| First Author | Shakya S | Year | 2018 |
| Journal | EMBO Rep | Volume | 19 |
| Issue | 12 | PubMed ID | 30404817 |
| Mgi Jnum | J:269335 | Mgi Id | MGI:6259953 |
| Doi | 10.15252/embr.201845918 | Citation | Shakya S, et al. (2018) Rab22A recruits BLOC-1 and BLOC-2 to promote the biogenesis of recycling endosomes. EMBO Rep 19(12) |
| abstractText | Recycling endosomes (REs) are transient endosomal tubular intermediates of early/sorting endosomes (E/SEs) that function in cargo recycling to the cell surface and deliver the cell type-specific cargo to lysosome-related organelles such as melanosomes in melanocytes.
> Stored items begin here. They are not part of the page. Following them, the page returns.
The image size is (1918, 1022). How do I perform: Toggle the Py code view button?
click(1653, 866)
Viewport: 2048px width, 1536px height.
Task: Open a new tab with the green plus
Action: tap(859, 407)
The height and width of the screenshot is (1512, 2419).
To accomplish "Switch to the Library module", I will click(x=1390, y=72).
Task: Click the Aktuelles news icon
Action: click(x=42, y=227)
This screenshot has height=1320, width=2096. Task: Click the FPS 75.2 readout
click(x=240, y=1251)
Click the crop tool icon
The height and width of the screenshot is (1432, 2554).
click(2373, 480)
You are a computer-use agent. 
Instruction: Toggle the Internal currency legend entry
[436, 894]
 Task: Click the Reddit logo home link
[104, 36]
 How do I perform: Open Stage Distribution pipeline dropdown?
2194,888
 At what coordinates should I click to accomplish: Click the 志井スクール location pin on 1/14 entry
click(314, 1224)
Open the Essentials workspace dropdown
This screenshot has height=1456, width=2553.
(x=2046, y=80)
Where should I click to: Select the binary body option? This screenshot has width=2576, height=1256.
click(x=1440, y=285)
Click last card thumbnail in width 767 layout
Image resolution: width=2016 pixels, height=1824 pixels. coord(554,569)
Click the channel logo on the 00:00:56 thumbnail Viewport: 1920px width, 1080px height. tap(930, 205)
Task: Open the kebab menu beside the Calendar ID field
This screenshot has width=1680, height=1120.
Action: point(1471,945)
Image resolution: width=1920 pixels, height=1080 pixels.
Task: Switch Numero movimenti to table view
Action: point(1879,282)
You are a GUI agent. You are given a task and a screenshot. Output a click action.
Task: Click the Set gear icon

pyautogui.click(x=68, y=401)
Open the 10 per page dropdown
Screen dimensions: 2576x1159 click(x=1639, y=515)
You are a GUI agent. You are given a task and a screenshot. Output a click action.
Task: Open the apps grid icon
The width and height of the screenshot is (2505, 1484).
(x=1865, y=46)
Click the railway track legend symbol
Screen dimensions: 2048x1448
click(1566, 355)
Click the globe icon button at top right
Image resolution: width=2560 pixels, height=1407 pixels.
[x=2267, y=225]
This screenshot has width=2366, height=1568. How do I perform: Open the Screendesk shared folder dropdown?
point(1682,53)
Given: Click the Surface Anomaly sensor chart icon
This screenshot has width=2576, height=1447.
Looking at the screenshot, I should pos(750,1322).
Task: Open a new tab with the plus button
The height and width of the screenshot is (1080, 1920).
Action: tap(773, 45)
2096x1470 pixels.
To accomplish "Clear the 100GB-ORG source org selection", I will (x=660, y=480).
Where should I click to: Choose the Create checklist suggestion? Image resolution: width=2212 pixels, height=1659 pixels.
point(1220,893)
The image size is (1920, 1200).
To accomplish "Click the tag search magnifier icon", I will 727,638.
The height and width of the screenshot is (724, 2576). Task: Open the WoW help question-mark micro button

However, the mechanism of RE biogenesis is largely unknown. In this study, by using an endosomal Rab-specific RNAi screen, we identified Rab22A as a critical player during RE biogenesis. Rab22A-knockdown results in reduced RE dynamics and concurrent cargo accumulation in the E/SEs or lysosomes. Rab22A forms a complex with BLOC-1, BLOC-2 and the kinesin-3 family motor KIF13A on endosomes. Consistently, the RE-dependent transport defects observed in Rab22A-depleted cells phenocopy those in BLOC-1-/BLOC-2-deficient cells. Further, Rab22A depletion reduced the membrane association of BLOC-1/BLOC-2. Taken together, these findings suggest that Rab22A promotes the assembly of a BLOC-1-BLOC-2-KIF13A complex on E/SEs to generate REs that maintain cellular and organelle homeostasis. |